- Selected text
The Australia Letter is a weekly newsletter from our Australia bureau. Sign up to get it by email. This week’s issue is written by Natasha Frost, a reporter with the Australia bureau.
The pavlova crowns the New Zealand holiday table. Named for the Russian ballerina Anna Pavlova, it is a towering pile of whipped cream, meringue and fruit, altogether bearing a resemblance, accidental or otherwise, to the frothy tulle of its namesake’s tutu. (Save yourself the trouble and don’t ask whether the dessert originated on Australian or New Zealand soil.)
New Zealanders might have a “pav,” as the dish is known, at a family gathering, to mark some special occasion or just because someone has some egg whites to use up. At Christmas meals, it is all but compulsory — a final hurrah after slices of hot ham, or roasted potatoes with a leg of lamb.
This year, many families went without their Christmas pav because they simply couldn’t get the eggs.
Since November, New Zealanders have been left scrambling after an egg shortage gripped the country. Supermarket shelves in some areas are bare of eggs, and a clutch of 12 now costs about 6 New Zealand dollars, up 16 percent from the year before, according to the Stats NZ Food Price Index. In some places, supermarkets have limited purchases to two packs per customer.
Desperate for omelets and frittatas, some have entertained the thought of raising chickens. Searches for chickens and “chicken-related items” on New Zealand’s largest auction and classifieds site recently jumped by more than 75 percent. Animal welfare advocates have urged people not to start their own backyard farms, saying that more chickens are surrendered each year than those hungrily eying soufflés-on-demand might expect.

- Data block
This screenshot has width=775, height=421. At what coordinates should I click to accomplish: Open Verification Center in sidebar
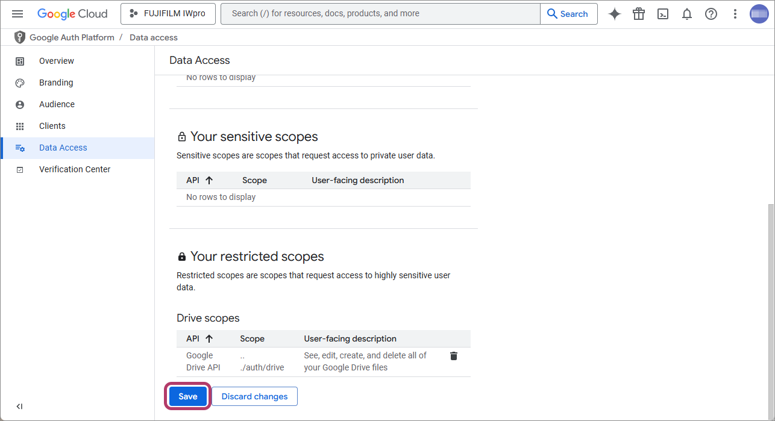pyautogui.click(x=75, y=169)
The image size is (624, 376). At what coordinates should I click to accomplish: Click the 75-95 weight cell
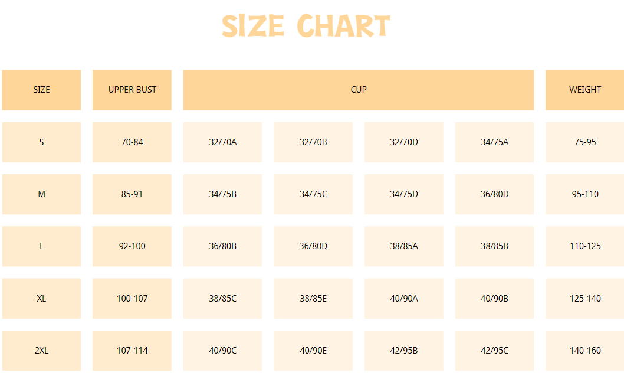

- What to work on
Please state what a pack of 12 eggs now costs, according to the newsletter on New Zealand's egg shortage. The data has no connection to the newsletter.

- Written answer
About 6 New Zealand dollars, up 16 percent from the year before.